[Given records — start]
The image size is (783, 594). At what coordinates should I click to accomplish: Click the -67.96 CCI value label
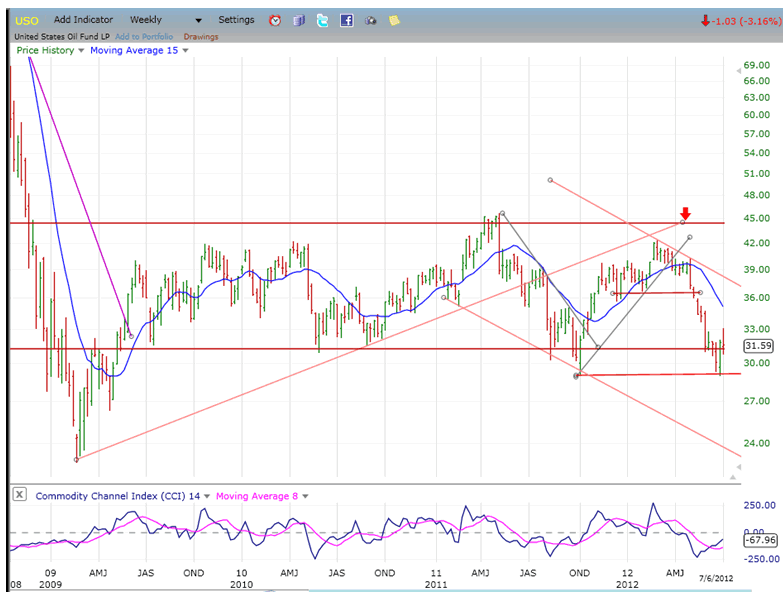(755, 540)
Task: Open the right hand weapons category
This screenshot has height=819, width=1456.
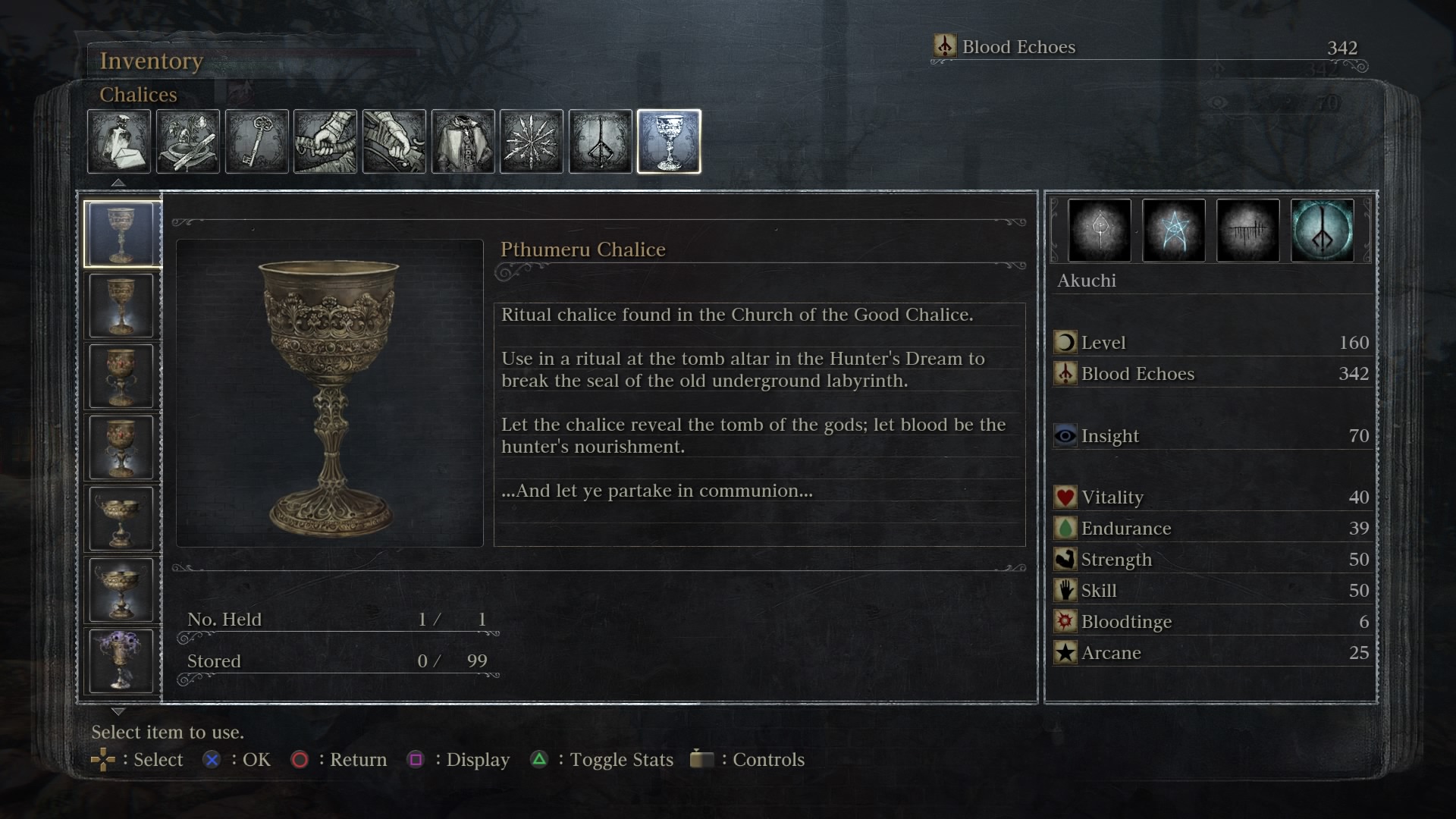Action: point(325,142)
[Given records — finish]
_Activity_
Word for word, return the records shown above without their pictures.

_Written response_
The image size is (783, 594). At what coordinates should I click to accomplish: Click the -67.96 CCI value label
(755, 540)
Task: Open the right hand weapons category
This screenshot has height=819, width=1456.
Action: point(325,142)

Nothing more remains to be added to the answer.